E Renzi? Lui sempre quello. Una garanzia per chi ama vivere sospeso su una fune al settimo piano. Un giorno quasi pace con Angela, poi va in Nigeria, non trova nessuno da spianare, e son fulmini (e insulti) per i burocrati senz’anima di un’Europa senza identità. Vuole la testa di Juncker, dicono quelli che dicono di saperla lunga. Ma se sono pochi mesi che l’ha messo là?
La minoranza dem non vuole il Partito della nazione, ma forse voterà sì al referendum costituzionale che nelle intenzioni del Partito della nazione funzionerà da varo per il Partito della nazione. A Milano si vota per le primarie: giunta Pisapia contro giunta Pisapia, con Sala che dice di essere più a sinistra di Pisapia.
Intanto alla Rai tornano antichi direttori e costumi usati. Un manuale interno vietava, mezzo secolo fa, di nominare il membro, fosse puro del Parlamento o della Confraternita del Padre nostro. La parola può far pensare a un utensile sessuale: Dio non voglia e giù cinque Ave Maria. Oggi Iacona finisce in seconda serata perché vuol parlare di educazione sessuale. Sssttt, certe cose solo in confessionale.
Va bene, andiamo all’estero. Clinton vince (d’un soffio) e Sanders non perde. Ma forse Clinton perde prevalendo solo per il rotto della cuffia e Sanders vince resistendole. E poi, chi ha vinto, chi ha perso? Quando due candidati sono in parità nei Caucus si tira in aria una moneta. Testa o croce? Pare che nello Iowa la si sia tirata più volte quella moneta e che Hillary abbia avuto fortuna. Elogio dell’incertezza.

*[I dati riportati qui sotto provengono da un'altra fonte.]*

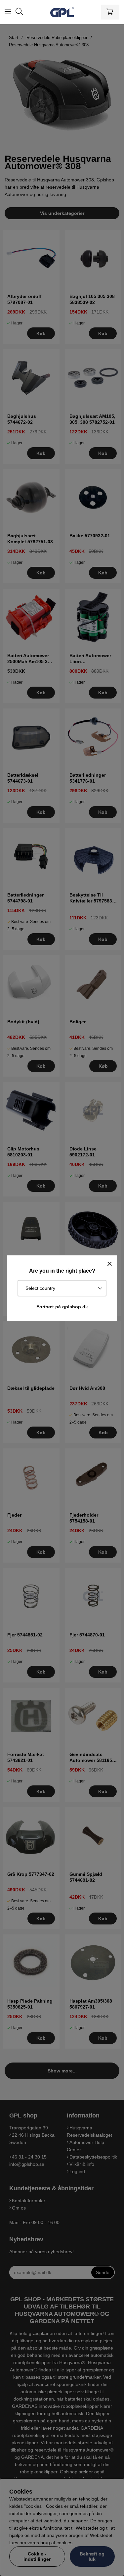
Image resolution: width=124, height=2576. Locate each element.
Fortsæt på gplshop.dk (62, 1306)
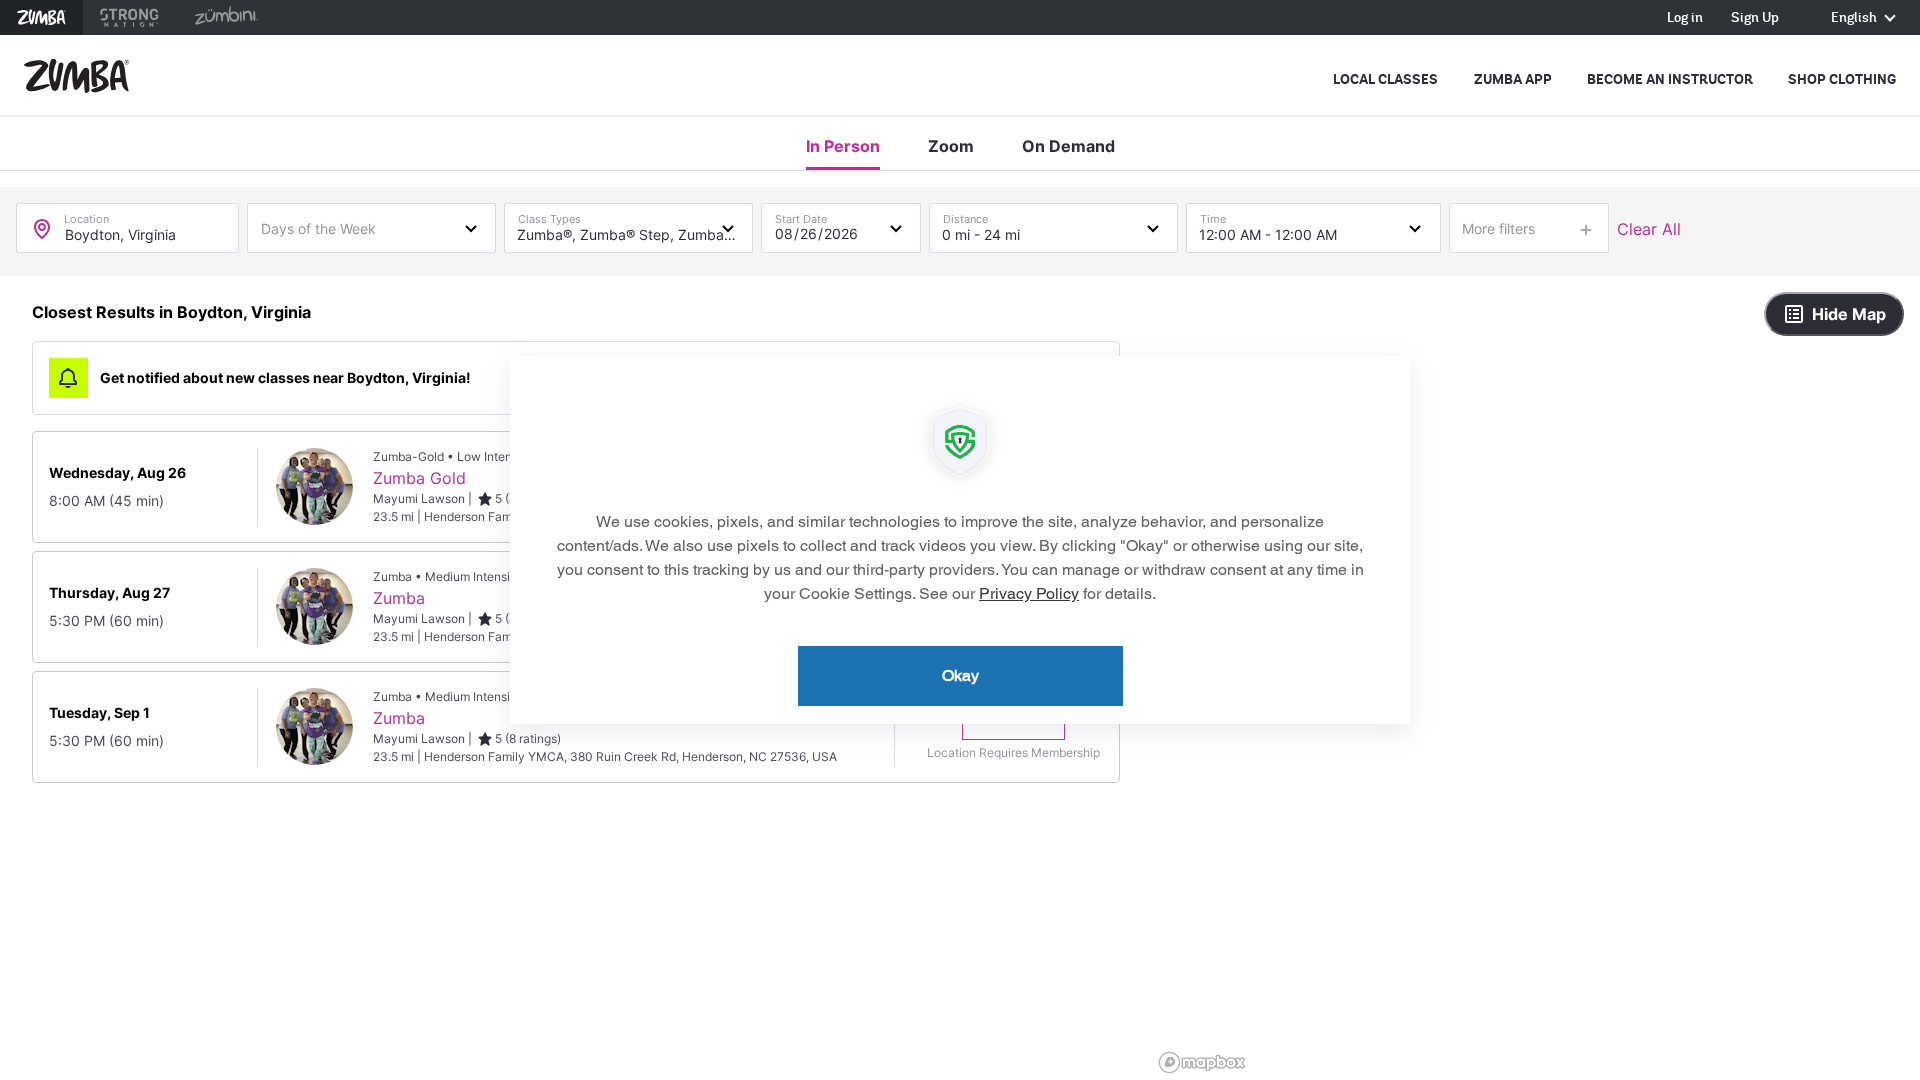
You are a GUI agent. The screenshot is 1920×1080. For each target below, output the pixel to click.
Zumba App (1513, 79)
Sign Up (1755, 18)
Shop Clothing (1842, 79)
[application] (960, 540)
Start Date (801, 214)
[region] (1536, 678)
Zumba (41, 17)
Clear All (1649, 229)
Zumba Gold (419, 478)
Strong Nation (129, 17)
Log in (1685, 18)
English (1855, 18)
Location (86, 214)
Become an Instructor (1670, 79)
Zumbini (226, 17)
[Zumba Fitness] (76, 76)
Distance (965, 214)
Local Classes (1385, 79)
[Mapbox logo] (1202, 1062)
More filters (1498, 228)
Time (1213, 214)
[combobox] (371, 227)
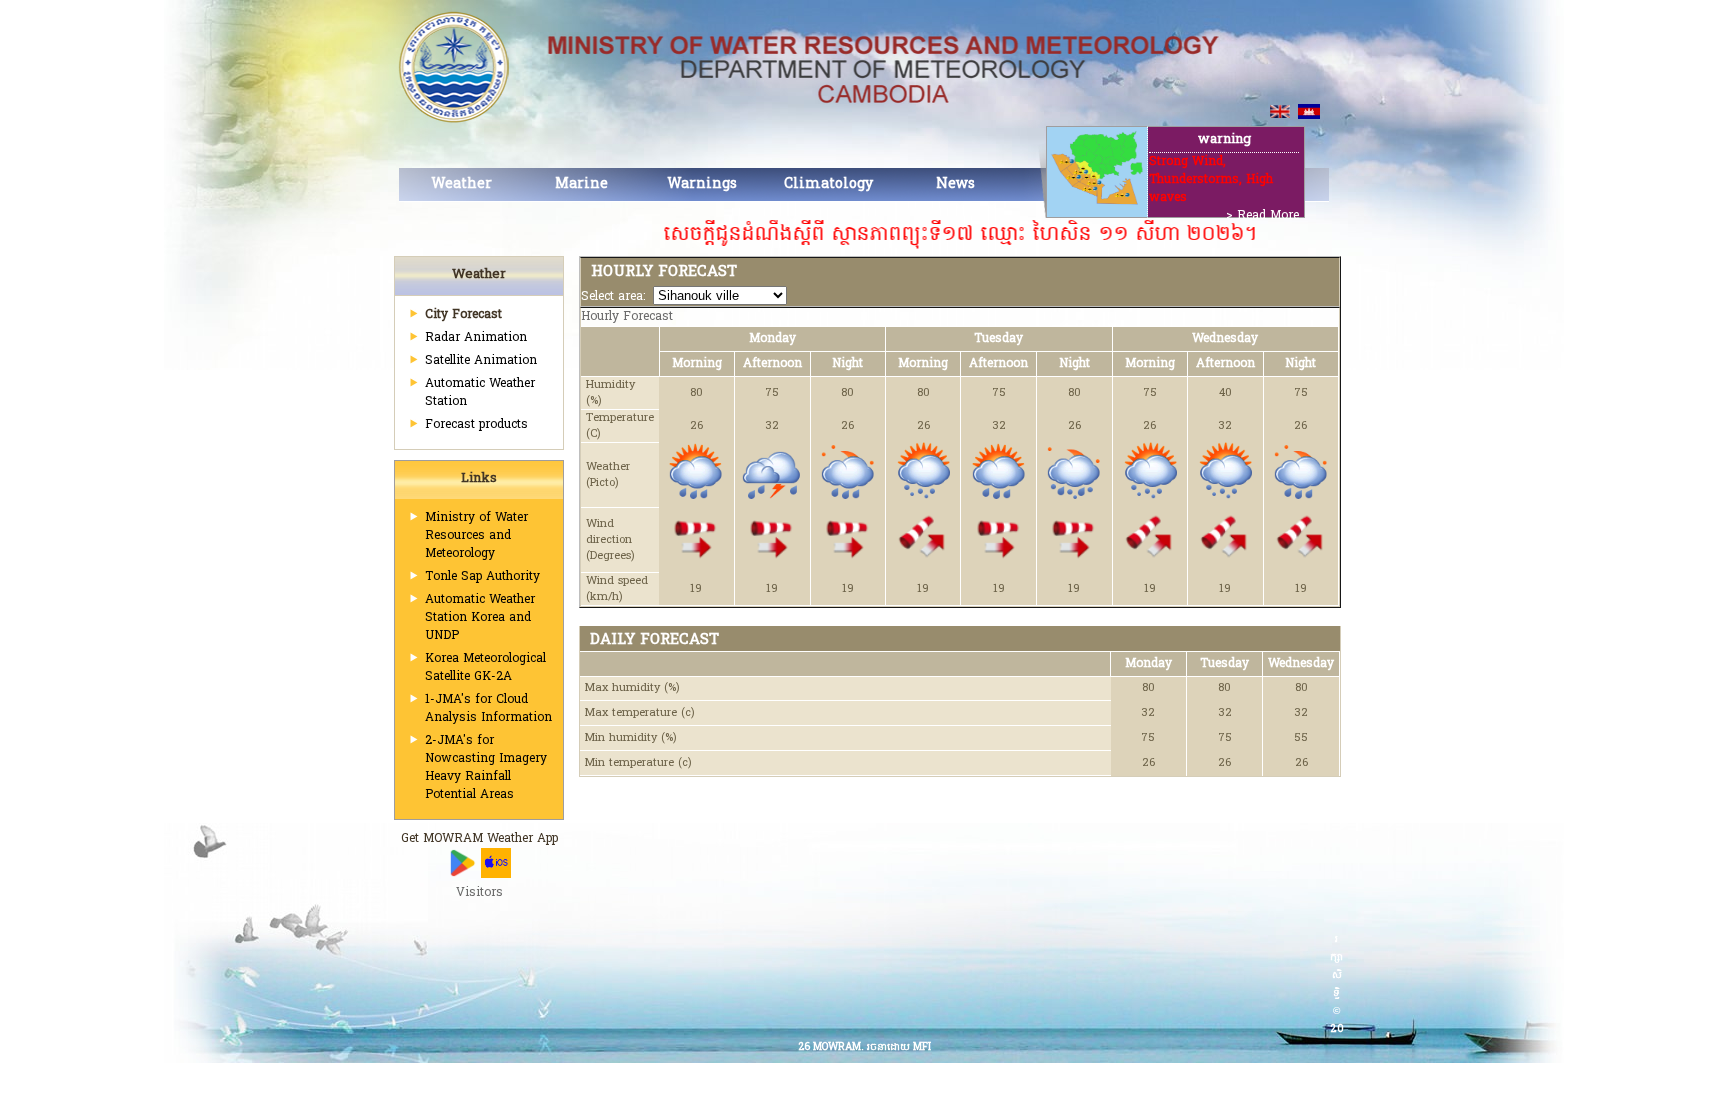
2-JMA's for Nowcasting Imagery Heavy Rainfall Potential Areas (486, 768)
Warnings (702, 184)
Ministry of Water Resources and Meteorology (476, 536)
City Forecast (463, 315)
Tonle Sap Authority (482, 577)
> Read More (1262, 216)
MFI (922, 1047)
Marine (581, 184)
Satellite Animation (481, 361)
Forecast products (476, 425)
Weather (461, 184)
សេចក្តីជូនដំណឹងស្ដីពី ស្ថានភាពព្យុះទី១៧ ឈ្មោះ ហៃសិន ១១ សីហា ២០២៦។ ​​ (921, 235)
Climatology (828, 184)
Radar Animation (476, 338)
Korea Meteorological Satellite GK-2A (485, 668)
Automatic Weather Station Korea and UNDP (480, 618)
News (955, 184)
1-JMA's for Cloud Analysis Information (488, 709)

Quanto a Trump l’irruento, ha fatto così paura ai media, ai politologi, ai sondaggisti, che si parlava solo di lui. E lui si sentiva la vittoria in tasca. Così a una giornalista impertinente ha detto che «le usciva sangue dagli occhi, anzi (che signore!) che le usciva ovunque» e non si è presentato al confronto con i competitor. Gli elettori, che non leggono i sondaggi e perciò non ne hanno paura, lo hanno punito preferendogli Cruz. Si sa: gli ultimi saranno i primi.
La mafia resta fra le poche certezze. Da noi, però, ne parla solo Mattarella il quale ha sostenuto che la lotta alla ’ndrangheta debba stare al primo post nel programma di governo. Ma avrà letto il programma di governo, Mattarella, o quello che ne fa le veci, vale a dire la narrazione quotidiana del premier sulla ripresa che arriva, anzi è già arrivata, sul jobs act che ha creato 135 mila posti di lavoro, che più fissi non si può, sulla nuova araba fenice, che cosa sia nessun lo dice, che sono le riforme?
Poi, ancora mafia. C’è mafia nell’antimafia, lo aveva detto don Ciotti. Mal gliene incolse. La Commissione parlamentare d’inchiesta, che è là da mezzo secolo, intanto indaga e tutti accusano tutti di far mafia con l’antimafia.
È inverno e non piove. Pioverà, mi compro un ombrello. Oppure chiamo Altan.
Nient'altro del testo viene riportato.